ナイトウォーク・バトル~爺さんと犬と私の夫~

紫陽_凛

「そういう癖なんでしょ」

 紫陽凛は困っていた。KACの4つ目のお題が消化できずにいたのだ。なんだ「深夜の散歩で起きた出来事」というのは。

 紫陽というアマチュア作家はことホラーに関してはずぶの素人である。かといって「深夜の散歩」というシチュエーションも大学生の時に経験してからこっちご無沙汰である。

 お題はピンとこないが皆勤賞は狙いたい。しかし案が思い浮かばない。

 そこで彼女は、夫を誘って夜の散歩に決め込んだ。彼女の夫になる以前は当然彼氏であったこの男は、彼女と「深夜の散歩」を経験したことのある数少ない人間なのだが、本人は「お腹が減ってご飯を買いに行った記憶しかない」とのたまう。もっとなんかあるだろうと紫陽は思ったが、自分も思い出せないので何も言わなかった。


 時刻は午後8時を回ったころである。夫とは手をつないで歩く。夫はどういうわけか利き手同士をつなぐのが好きである。右利きの彼女と左利きの夫が、雪解けのあとのアスファルトを歩く。すっかり春のあたたかさ。

「あ、犬」

 そんな折に、彼女たちは柴犬と老人に行き会った。ふさふさでかわいらしい、若めの柴犬と、ジャンパーを着こんだおじいさんだ。夜の散歩だろうか?

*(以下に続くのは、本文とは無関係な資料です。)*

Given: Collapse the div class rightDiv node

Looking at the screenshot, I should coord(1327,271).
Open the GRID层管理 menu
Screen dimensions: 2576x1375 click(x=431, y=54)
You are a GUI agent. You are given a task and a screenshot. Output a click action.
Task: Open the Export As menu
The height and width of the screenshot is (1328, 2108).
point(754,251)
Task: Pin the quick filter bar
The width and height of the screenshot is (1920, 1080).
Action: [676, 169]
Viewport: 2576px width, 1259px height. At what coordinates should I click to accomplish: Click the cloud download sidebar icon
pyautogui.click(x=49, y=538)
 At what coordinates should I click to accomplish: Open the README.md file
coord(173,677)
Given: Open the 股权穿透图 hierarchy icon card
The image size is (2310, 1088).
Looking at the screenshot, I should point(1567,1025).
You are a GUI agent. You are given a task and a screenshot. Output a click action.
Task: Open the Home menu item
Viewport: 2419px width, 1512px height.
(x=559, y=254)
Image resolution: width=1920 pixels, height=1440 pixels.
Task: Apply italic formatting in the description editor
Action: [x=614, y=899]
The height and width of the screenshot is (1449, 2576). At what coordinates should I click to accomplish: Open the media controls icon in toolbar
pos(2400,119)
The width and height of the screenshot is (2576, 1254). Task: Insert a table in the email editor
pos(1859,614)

 彼女たちの歩みは速い方だ。だからゆっくり、ときに寄り道しながら歩く老人と犬のことを追い抜かしてしまう。

 その時だ。

 柴犬がおもむろに老人の左足に縋りついた。そしてかくんかくんと腰を振り始めたのだ。何がそんなに盛り上がってしまったのか。老人は困っているし、犬は盛っているし、紫陽と夫は見てしまった。

 それがちょうどすれ違いざまの出来事だった。老人は何か困ったように彼女たちを見ていた。そして彼女たちも老人とその犬のありさまを知らぬふりをした。それがせめてもの情けというやつだろう。


 紫陽の右側から奇怪な音がし始めたのはその時である。


「こっこっこっこっこっこっこ……」


 いや、ふつーに怖すぎる。


 紫陽は夫の左腕をひっぱたいた。「ねえ」


「こっこっこっこっこっこっこ……」

「いつまでわろとんねん」

ばしんばしん。

叩くたびに「こっこっこ」だか「かっかっか」だか、とにかく音が出る。

音の出所は、夫の喉仏である。


 実の両親から「おらいの雄鶏おんどり」と呼ばれる紫陽の夫は、高らかな笑い声を家じゅういや町内中に響かせることで有名だが、あまりの笑い声の大きさに本人も思うところがあったらしく、我慢するすべを覚えたようなのだ。それがこの奇怪な「こっこっこ」である。この「こっこっこ」はベッドの上など振動の伝わりやすいところで行うと、かなりの振動を生み出し、地震でも起きたかと思わせるほどの威力である。どれだけの笑いをかみ殺せばそんな音が出るようになるのだろう。音というか、波である。振動である。震源である。


紫陽は決めた。

「いや、絶対これ書くからな」

「ひっひっひっひっひ、っふ」

何がそんなにおかしいのか。コンビニに行って酒を買って帰ってくるその間も、夫はずっと「こっこっこ」と笑っていた。そして紫陽凛、ことわたしは、これを酔っぱらった状態で書いている。深夜じゃないけど許してほしい。